• [Exercise details]
The answer must be the full listing, restated word for word.

↓

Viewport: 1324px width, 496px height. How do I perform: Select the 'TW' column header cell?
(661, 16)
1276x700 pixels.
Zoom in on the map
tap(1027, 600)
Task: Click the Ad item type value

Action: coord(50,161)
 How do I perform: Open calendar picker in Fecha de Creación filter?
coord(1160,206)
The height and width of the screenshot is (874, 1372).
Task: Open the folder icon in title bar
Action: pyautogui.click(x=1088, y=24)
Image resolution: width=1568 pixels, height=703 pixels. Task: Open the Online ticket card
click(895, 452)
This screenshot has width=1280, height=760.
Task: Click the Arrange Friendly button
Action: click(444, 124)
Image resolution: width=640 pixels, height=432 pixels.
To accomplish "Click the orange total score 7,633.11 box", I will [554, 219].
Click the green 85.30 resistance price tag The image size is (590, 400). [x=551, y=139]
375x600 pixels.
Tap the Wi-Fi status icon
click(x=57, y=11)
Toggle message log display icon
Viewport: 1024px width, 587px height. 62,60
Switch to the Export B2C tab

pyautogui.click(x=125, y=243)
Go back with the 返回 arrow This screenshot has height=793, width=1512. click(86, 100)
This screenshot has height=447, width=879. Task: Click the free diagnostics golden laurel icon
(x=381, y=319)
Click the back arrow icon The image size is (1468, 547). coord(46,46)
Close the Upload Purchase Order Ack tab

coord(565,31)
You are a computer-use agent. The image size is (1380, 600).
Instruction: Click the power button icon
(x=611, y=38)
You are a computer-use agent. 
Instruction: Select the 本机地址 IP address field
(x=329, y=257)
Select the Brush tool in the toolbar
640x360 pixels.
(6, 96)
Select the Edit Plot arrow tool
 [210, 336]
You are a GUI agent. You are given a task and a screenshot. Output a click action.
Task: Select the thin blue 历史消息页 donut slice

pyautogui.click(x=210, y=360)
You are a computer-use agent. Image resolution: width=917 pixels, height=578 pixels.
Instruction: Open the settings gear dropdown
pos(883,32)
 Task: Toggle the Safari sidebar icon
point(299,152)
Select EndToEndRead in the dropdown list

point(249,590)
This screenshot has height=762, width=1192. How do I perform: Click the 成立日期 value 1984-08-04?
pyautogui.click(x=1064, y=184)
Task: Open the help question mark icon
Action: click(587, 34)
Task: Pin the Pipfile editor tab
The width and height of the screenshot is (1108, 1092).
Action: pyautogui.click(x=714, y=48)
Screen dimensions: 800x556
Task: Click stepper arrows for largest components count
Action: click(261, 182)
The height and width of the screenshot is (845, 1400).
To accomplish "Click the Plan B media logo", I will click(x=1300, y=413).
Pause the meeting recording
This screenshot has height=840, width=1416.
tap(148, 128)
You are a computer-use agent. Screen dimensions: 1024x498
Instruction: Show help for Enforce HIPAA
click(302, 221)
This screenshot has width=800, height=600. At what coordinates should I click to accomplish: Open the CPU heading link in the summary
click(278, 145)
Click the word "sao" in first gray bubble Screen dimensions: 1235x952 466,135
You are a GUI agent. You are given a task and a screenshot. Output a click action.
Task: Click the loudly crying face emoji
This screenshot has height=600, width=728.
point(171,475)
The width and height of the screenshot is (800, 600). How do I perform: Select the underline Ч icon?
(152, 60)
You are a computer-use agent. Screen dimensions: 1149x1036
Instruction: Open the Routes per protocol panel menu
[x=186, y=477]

↑

• [Answer box]
Viewport: 1324px width, 496px height. How do I perform: Select the 'TW' column header cell?
(661, 16)
1276x700 pixels.
Zoom in on the map
tap(1027, 600)
Task: Click the Ad item type value

Action: coord(50,161)
 How do I perform: Open calendar picker in Fecha de Creación filter?
coord(1160,206)
The height and width of the screenshot is (874, 1372).
Task: Open the folder icon in title bar
Action: pyautogui.click(x=1088, y=24)
Image resolution: width=1568 pixels, height=703 pixels. Task: Open the Online ticket card
click(895, 452)
This screenshot has width=1280, height=760.
Task: Click the Arrange Friendly button
Action: click(444, 124)
Image resolution: width=640 pixels, height=432 pixels.
To accomplish "Click the orange total score 7,633.11 box", I will [554, 219].
Click the green 85.30 resistance price tag The image size is (590, 400). [x=551, y=139]
375x600 pixels.
Tap the Wi-Fi status icon
click(x=57, y=11)
Toggle message log display icon
Viewport: 1024px width, 587px height. 62,60
Switch to the Export B2C tab

pyautogui.click(x=125, y=243)
Go back with the 返回 arrow This screenshot has height=793, width=1512. click(86, 100)
This screenshot has height=447, width=879. Task: Click the free diagnostics golden laurel icon
(x=381, y=319)
Click the back arrow icon The image size is (1468, 547). coord(46,46)
Close the Upload Purchase Order Ack tab

coord(565,31)
You are a computer-use agent. The image size is (1380, 600).
Instruction: Click the power button icon
(x=611, y=38)
You are a computer-use agent. 
Instruction: Select the 本机地址 IP address field
(x=329, y=257)
Select the Brush tool in the toolbar
640x360 pixels.
(6, 96)
Select the Edit Plot arrow tool
 [210, 336]
You are a GUI agent. You are given a task and a screenshot. Output a click action.
Task: Select the thin blue 历史消息页 donut slice

pyautogui.click(x=210, y=360)
You are a computer-use agent. Image resolution: width=917 pixels, height=578 pixels.
Instruction: Open the settings gear dropdown
pos(883,32)
 Task: Toggle the Safari sidebar icon
point(299,152)
Select EndToEndRead in the dropdown list

point(249,590)
This screenshot has height=762, width=1192. How do I perform: Click the 成立日期 value 1984-08-04?
pyautogui.click(x=1064, y=184)
Task: Open the help question mark icon
Action: click(587, 34)
Task: Pin the Pipfile editor tab
The width and height of the screenshot is (1108, 1092).
Action: pyautogui.click(x=714, y=48)
Screen dimensions: 800x556
Task: Click stepper arrows for largest components count
Action: click(261, 182)
The height and width of the screenshot is (845, 1400).
To accomplish "Click the Plan B media logo", I will click(x=1300, y=413).
Pause the meeting recording
This screenshot has height=840, width=1416.
tap(148, 128)
You are a computer-use agent. Screen dimensions: 1024x498
Instruction: Show help for Enforce HIPAA
click(302, 221)
This screenshot has width=800, height=600. At what coordinates should I click to accomplish: Open the CPU heading link in the summary
click(278, 145)
Click the word "sao" in first gray bubble Screen dimensions: 1235x952 466,135
You are a GUI agent. You are given a task and a screenshot. Output a click action.
Task: Click the loudly crying face emoji
This screenshot has height=600, width=728.
point(171,475)
The width and height of the screenshot is (800, 600). How do I perform: Select the underline Ч icon?
(152, 60)
You are a computer-use agent. Screen dimensions: 1149x1036
Instruction: Open the Routes per protocol panel menu
[x=186, y=477]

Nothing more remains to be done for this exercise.